MSNBC's Chuck Todd has a brief requiem for the seemingly dead grand bargain in this morning's "First Take." In just one brief paragraph, it manages to hit just about every single trope of Beltway centrist deficit scold writing, from treating an unpopular and unnecessary plan to cut social insurance programs as a universally acknowledged urgent necessity instead of a highly ideological goal, to bemoaning the fact that politicians who support unpopular things are campaigned against for supporting unpopular things.

Why entitlement reform isn’t going to happen for a long, long time

Want to know why achieving entitlement reform -- even on an incremental, bipartisan basis -- is so difficult in American politics? Because the political parties are poised to pounce on ANY changes to Social Security or Medicare. The latest example is this recent story from the FL-13 special congressional election: “NRCC Hits Alex Sink on Social Security for Backing Simpson-Bowles.” From the story: “‘Alex Sink supports a plan that raises the retirement age for Social Security recipients, raises Social Security taxes and cuts Medicare, all while making it harder for Pinellas seniors to keep their doctors that they know and love,’ said Katie Prill, a spokeswoman for the NRCC.” For political parties, it’s too tempting to exploit someone wanting to raise the retirement age, raise taxes, or cut benefits. (Folks, it also explains why politicians like President Obama or House Speaker John Boehner never 100% backed Simpson-Bowles.) But that is the only way to truly achieve bipartisan entitlement reform – something that we don’t believe will occur anytime soon.

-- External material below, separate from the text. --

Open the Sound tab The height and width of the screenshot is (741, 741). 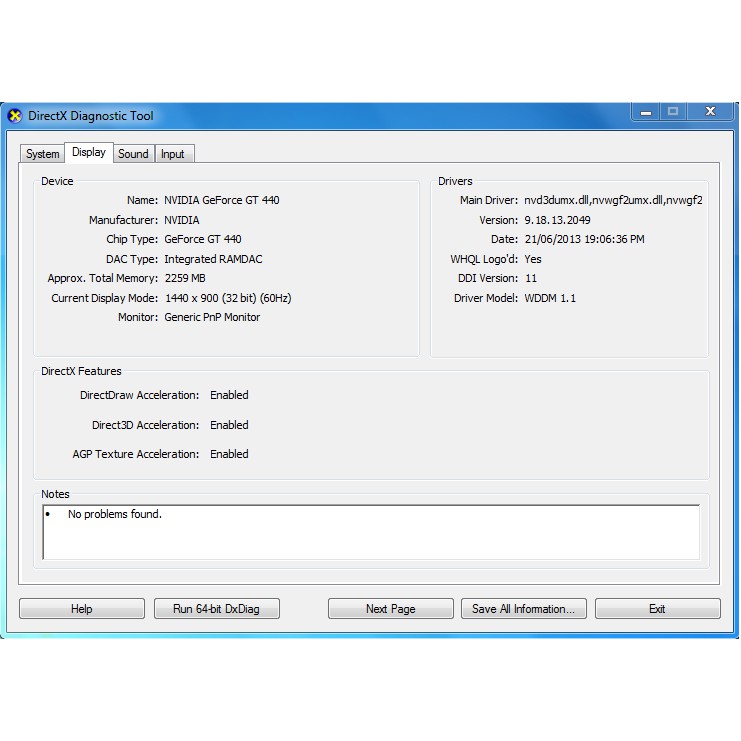pos(133,154)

I might have phrased the first sentences differently: Want to know why achieving entitlement reform -- even on an incremental, bipartisan basis -- is so difficult in American politics? Because it is deeply unpopular with actual voters who recognize it as a shitty deal for everyone but the rich. (OK, one more minor alteration: Folks, politicians like President Obama and House Speaker John Boehner never 100 percent backed Simpson-Bowles, and in fact neither did the actual Simpson-Bowles commission, because our two political parties have diametrically opposed -- and intractable -- notions about why and how to address the federal deficit, and the committee's leaders squared that circle by embracing a crazy notion of bipartisanship that involves only proposing what each political party least wants to do, thus creating a perfectly unsupportable plan.)

For the professional centrists, the grand bargain will never truly die. At least it appears that, for now, fewer Democrats are listening to them.